Rachel se declaró inocente. No le sirvió de nada. La desnudaron, la violaron, la quemaron con machetes, barras de hierro y palas ardientes durante un día entero. Unos actos atroces cometidos por conocidos suyos.

Me pedían que “devolviese el corazón” de la “víctima”, cuenta mientras algunas personas se arremolinan en torno a la choza para enterarse de lo que está pasando.

“El dolor era insoportable”, recuerda. Estaba amordazada y rezaba en silencio, “Me has encomendado el trabajo de ocuparme de mis hijos y si me muero ¿quién se ocupará de ellos?”, oraba.

Entonces estalló una discusión entre miembros de esta multitud formada por unas 1,000 personas. Fue lo que le salvó la vida.

- “Vivo con el dolor”-

Miranda Forsyth, investigadora de la universidad nacional australiana, estudió cientos de casos y constata la emergencia de tendencias siniestras.

Describe “un escenario” típico en los linchamientos de “brujas” en Enga.

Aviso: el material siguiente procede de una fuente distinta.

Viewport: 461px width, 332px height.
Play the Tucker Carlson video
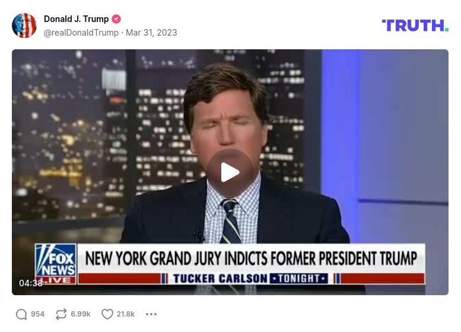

Son personas que intentan lidiar con “elevados niveles de incertidumbre”, afirma.

A falta de una solución al problema, “todo el país se encuentra en un estado de confusión paranoica”, añade.

Casi dos años después de su calvario, Rachel es capaz de caminar y ha vuelto al pueblo pero vive con miedo.

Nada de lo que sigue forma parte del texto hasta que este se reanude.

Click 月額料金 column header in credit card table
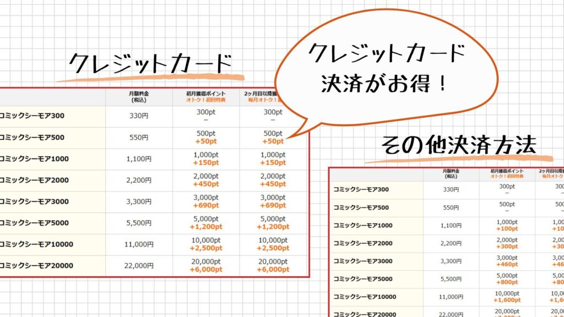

“La situación sigue siendo tensa”, murmura. Las heridas están a medio curar porque los agresores irrumpieron en la clínica en la que ella estaba ingresada y la obligaron a huir.

“Necesito que me operen, pero tengo miedo de que los agresores me maten si voy. Vivo con el dolor”, lamenta.

“Espero que las cosas se calmen para poder ir al hospital. Por ahora es imposible”.